Martin Azua, designer of the Basic House, bases his design strategy on natural processes, not just finishes, and economy of material. For example, Azua also designed an urn made from biodegradable materials (coconut fibers, compacted peat and cellulose) that contains a seed, which will grow into a tree once buried. Azua uses nature as a universally understood and valued language to communicate his ideas and concerns for the future.
The designer's background includes degrees in Fine Arts, Design, Architecture and Ephemeral Installations, and Social Communication. His projects, four of which recently won 2011 Delta Awards, range from home accessories, furniture, textiles, architectural designs, clothing, and experimental research.
The designer and teacher discussed his Basic House project with SmartPlanet:
SmartPlanet: How did you get the idea for the Basic House?
Martin Azua: I designed the Basic House for an exhibition in Barcelona called Future Compound. I was asked to do a piece for the future and I thought the house was the most decisive thing in our lives. If you can put the house in your pocket, [it] means you can not have anything inside: "Have it all, having almost nothing."
SP: What problem were you trying to solve?

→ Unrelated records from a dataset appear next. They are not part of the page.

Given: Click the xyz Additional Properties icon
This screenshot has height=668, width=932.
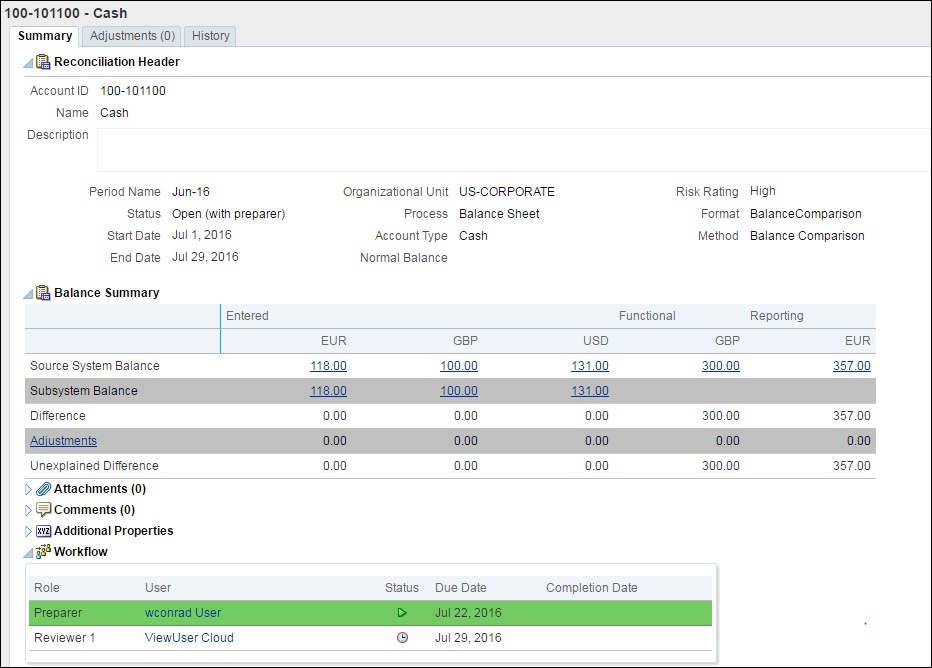Looking at the screenshot, I should 42,530.
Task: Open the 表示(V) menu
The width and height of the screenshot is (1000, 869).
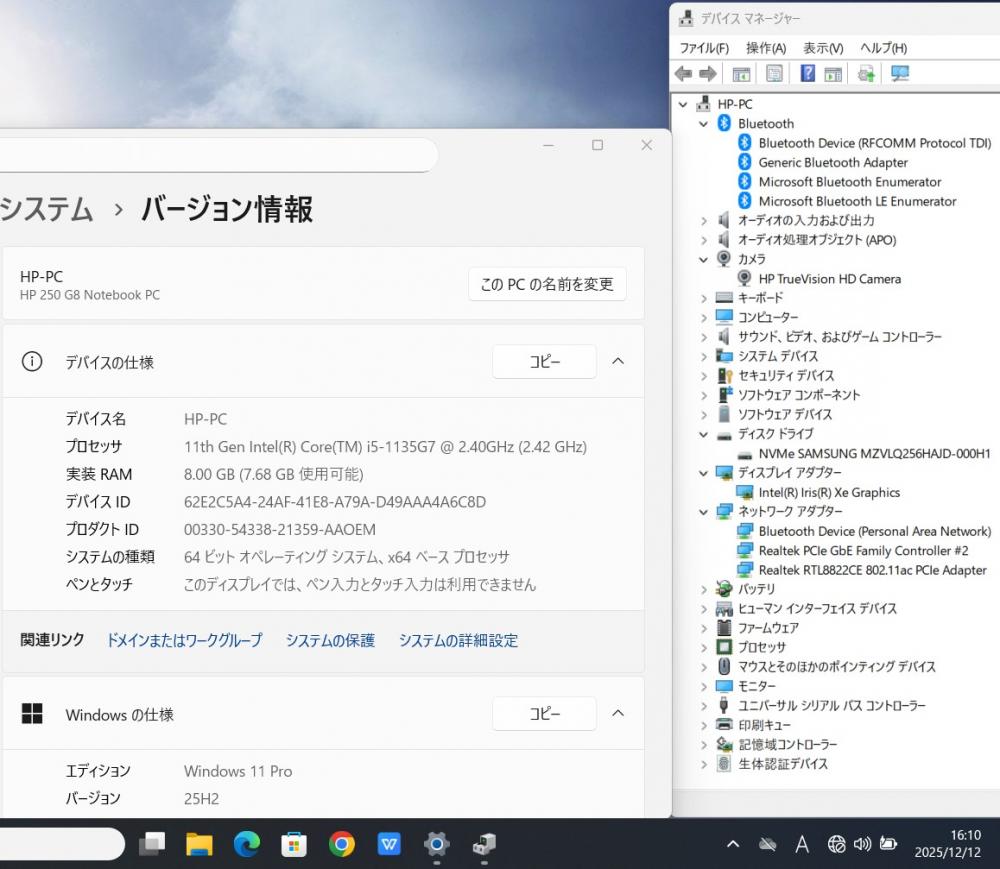Action: (x=823, y=48)
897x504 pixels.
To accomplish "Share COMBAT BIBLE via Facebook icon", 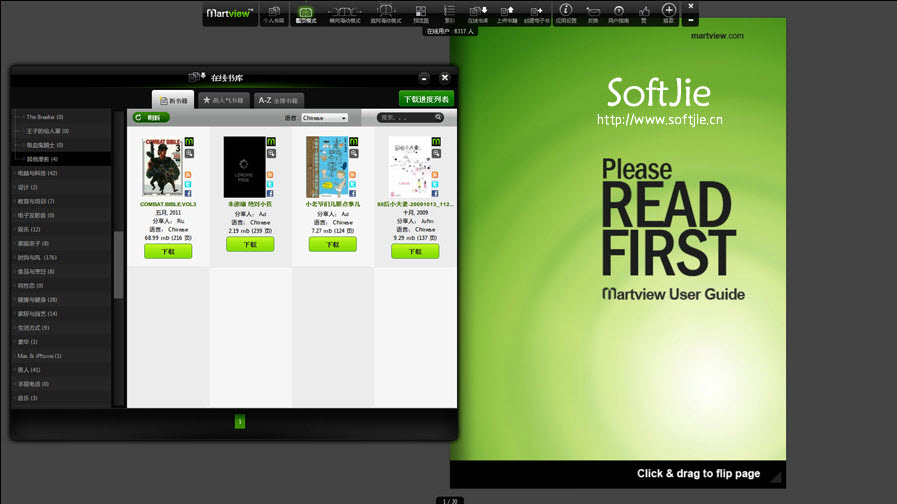I will pos(188,193).
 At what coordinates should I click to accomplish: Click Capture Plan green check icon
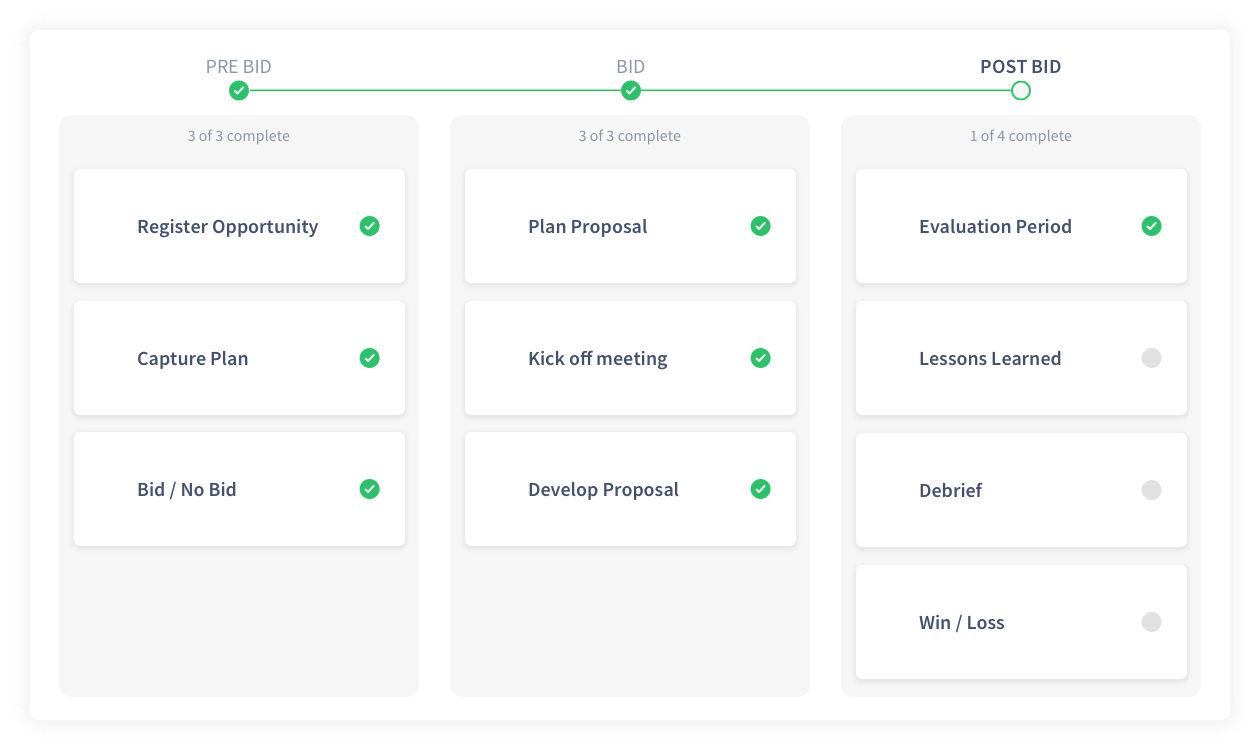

MA: I tried to make attractive an extreme reduction. I'm a big fan of Ezio Manzini's theory, that in the future the designer's task will consist of making poverty attractive.
SP: How does it relate to your other work?
MA: When I left school I was quite radical. I firmly believed that design could change the world. I developed other projects such as Interaction Cushions or Natural Finish, which also had a provocative background.
SP: Is the Basic House air tight?
MA: Yes, it has a single hole. It is made of lightweight polyester foil of 12 microns thick. One face has a silver finish and the other one gold. It's like a survival blanket that protects from cold and heat.
SP: How does it stay inflated?
MA: The weight of the house is so light that it has no pressure and remains swollen.
SP: How does it collapse and refold?
MA: The material is extremely light and thin so it bends easily. (The original Basic House was designed with a T-shirt printed with instructions on refolding to a pocket size square.)
SP: What do you think the practical applications of the Basic House are?
MA: It is more an idea than a product. An image of extreme reduction that I think is very timely in these days of crisis and values changes.
SP: Is it close to being produced commercially?
MA: I would like to see it come true, but it’s, as you say, a conceptual exercise.